I don't see a log line for listening to the CQL port.

FlorianHockmann commented 2 months ago

You're right. Such a log message should be there, right? But it includes at least this line:

cql_server_controller - Enabling encrypted CQL connections between client and server

Does that mean that Scylla is still trying to start its CQL service, but maybe fails silently?

I would also have expected the log message Scylla version X.Y.Z initialization completed. to indicate that Scylla started successfully, but that is also not present here.

porunov commented 2 months ago

@porunov added some logs here which also includes the Scylla logs. @roydahan already commented there that it looks like Scylla started successfully.

To me, it looks more like a problem of Testcontainers not being able to execute its connectivity checks for Scylla successfully which it does before the tests are executed.

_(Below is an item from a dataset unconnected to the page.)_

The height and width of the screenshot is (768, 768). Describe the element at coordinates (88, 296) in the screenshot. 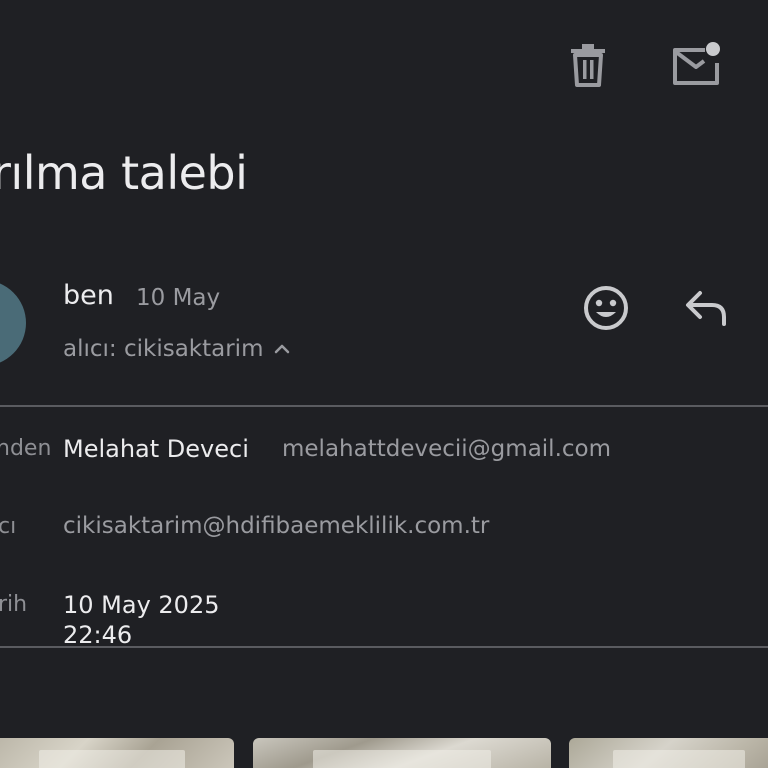

I see `sender-name: ben` at that location.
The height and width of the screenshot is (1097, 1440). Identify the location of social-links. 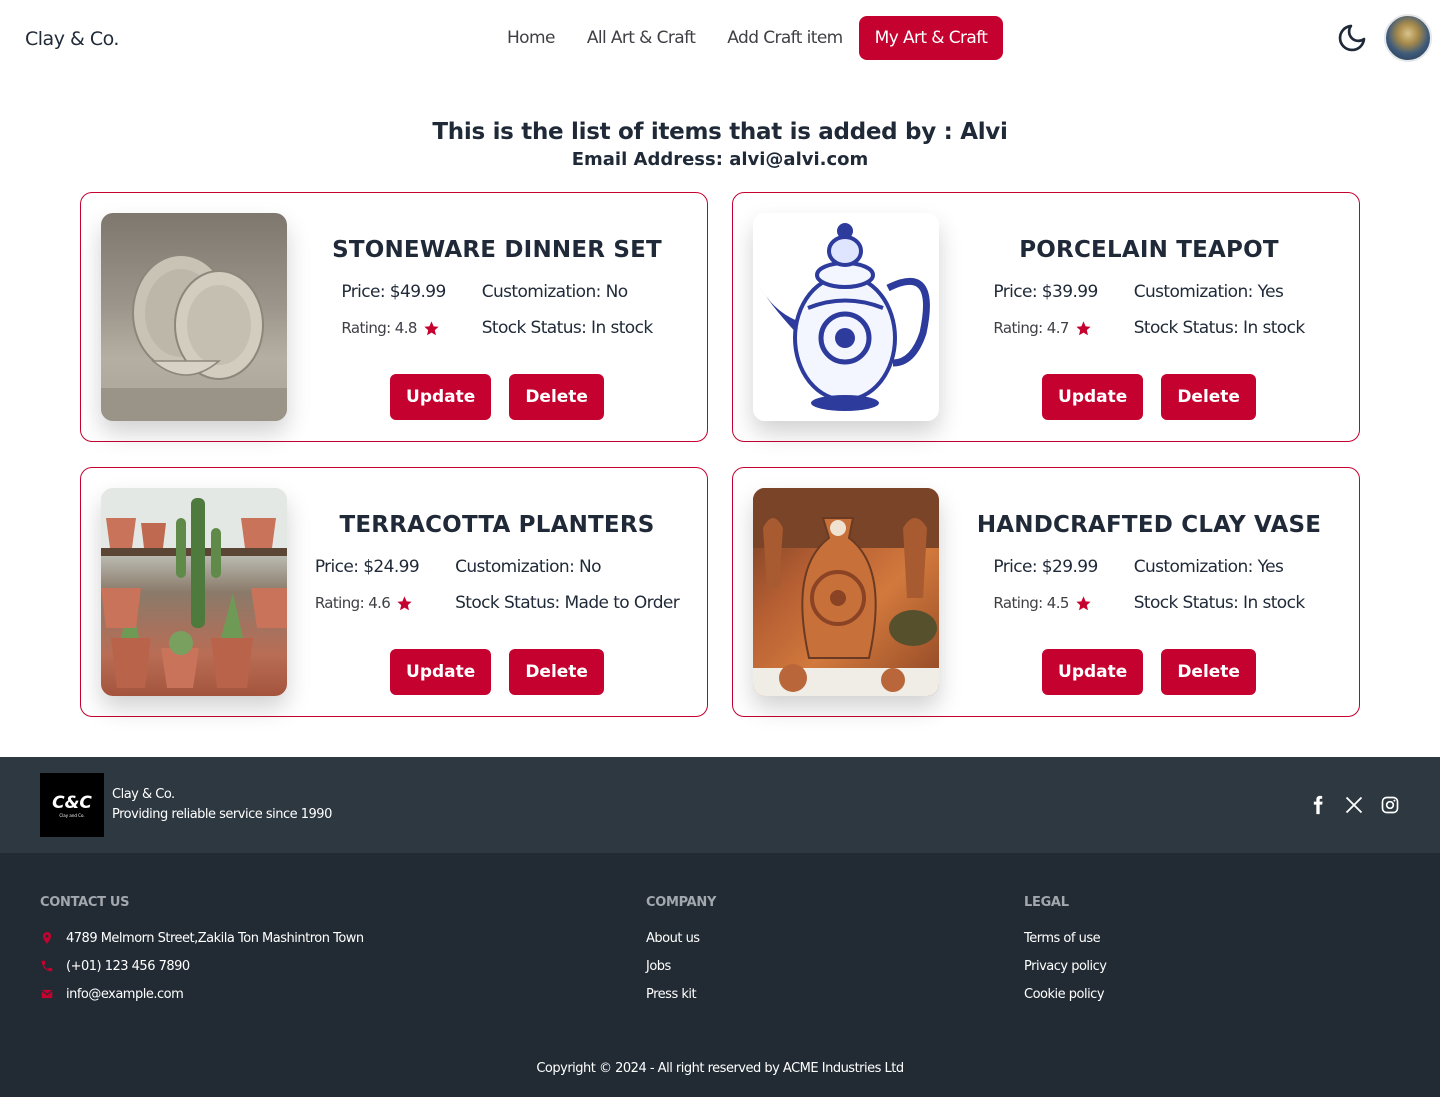
(1354, 805).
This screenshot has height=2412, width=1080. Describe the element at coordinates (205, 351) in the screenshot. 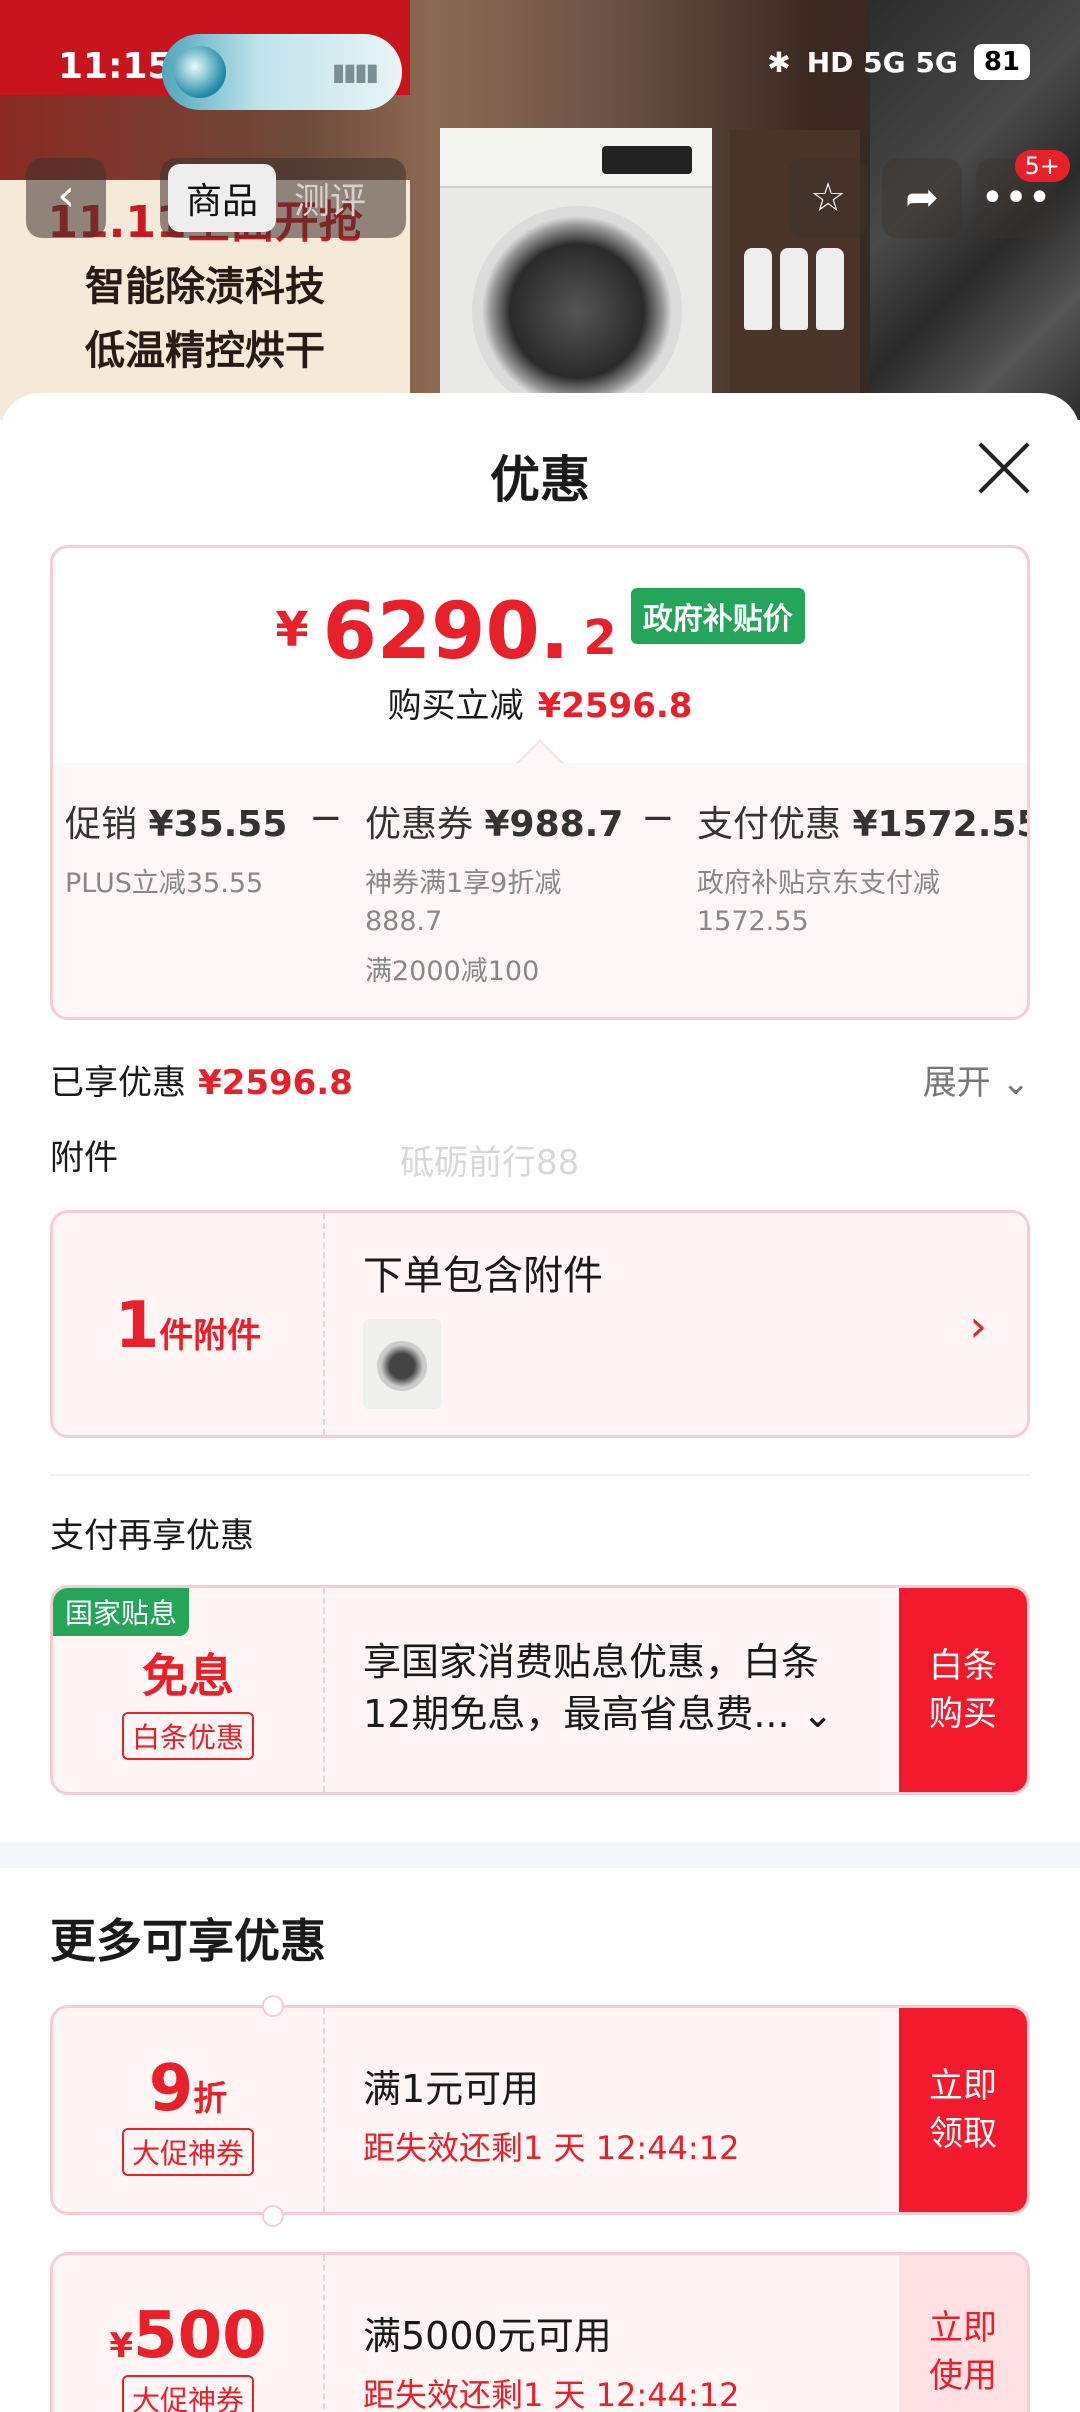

I just don't understand why this is specific to the SSL tests as a simple netcat check should work irrespective of whether SSL is configured or not.

I was trying to figure out this a while ago, but stuck because I used same certificates which were working perfectly fine in Cassandra but failed to work normally in ScyllaDB. I guess it could also be the issue with certificates. Maybe we have wrong certificates, but Cassandra is more relaxed to wrong certificates (just guessing) or maybe we need to use slightly different configuration for ScyllaDB.